━━ INFORMATION PROVIDED ━━
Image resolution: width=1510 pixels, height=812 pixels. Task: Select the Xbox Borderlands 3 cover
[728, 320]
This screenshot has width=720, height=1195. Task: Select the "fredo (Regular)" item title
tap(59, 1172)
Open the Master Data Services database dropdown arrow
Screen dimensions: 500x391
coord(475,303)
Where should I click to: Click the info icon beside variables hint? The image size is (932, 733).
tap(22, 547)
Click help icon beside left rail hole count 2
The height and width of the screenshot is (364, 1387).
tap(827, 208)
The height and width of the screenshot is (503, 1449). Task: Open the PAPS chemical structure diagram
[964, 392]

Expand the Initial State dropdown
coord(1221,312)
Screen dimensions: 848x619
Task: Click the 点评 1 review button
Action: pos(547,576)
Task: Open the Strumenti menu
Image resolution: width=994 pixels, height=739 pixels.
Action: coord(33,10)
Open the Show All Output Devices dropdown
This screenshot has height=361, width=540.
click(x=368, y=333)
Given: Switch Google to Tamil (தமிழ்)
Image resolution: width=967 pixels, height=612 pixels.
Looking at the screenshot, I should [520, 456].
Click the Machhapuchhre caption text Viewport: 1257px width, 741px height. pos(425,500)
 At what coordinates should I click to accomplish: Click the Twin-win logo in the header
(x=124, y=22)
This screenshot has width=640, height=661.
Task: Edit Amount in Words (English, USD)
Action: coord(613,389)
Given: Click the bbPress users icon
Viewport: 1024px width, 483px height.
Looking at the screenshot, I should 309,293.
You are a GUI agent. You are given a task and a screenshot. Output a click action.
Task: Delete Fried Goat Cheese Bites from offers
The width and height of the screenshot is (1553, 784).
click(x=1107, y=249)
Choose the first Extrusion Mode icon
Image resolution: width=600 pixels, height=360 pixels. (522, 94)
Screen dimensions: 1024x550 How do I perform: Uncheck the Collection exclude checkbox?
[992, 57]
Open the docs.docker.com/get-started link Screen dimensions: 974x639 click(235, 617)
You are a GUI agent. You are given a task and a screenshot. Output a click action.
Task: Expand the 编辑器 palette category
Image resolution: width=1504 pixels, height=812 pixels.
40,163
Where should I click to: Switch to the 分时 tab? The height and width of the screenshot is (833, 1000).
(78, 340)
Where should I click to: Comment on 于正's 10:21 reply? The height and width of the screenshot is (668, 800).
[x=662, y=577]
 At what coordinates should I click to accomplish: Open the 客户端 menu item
━━━
- _ACTIVITY_
Beginning with the line above that contains "The height and width of the screenshot is (503, 1449).", copy each line exactly up to and including the line that contains "Task: Open the Strumenti menu", and go no further.

- _OUTPUT OF THE TASK_
The height and width of the screenshot is (503, 1449). Task: Open the PAPS chemical structure diagram
[964, 392]

Expand the Initial State dropdown
coord(1221,312)
Screen dimensions: 848x619
Task: Click the 点评 1 review button
Action: pos(547,576)
Task: Open the Strumenti menu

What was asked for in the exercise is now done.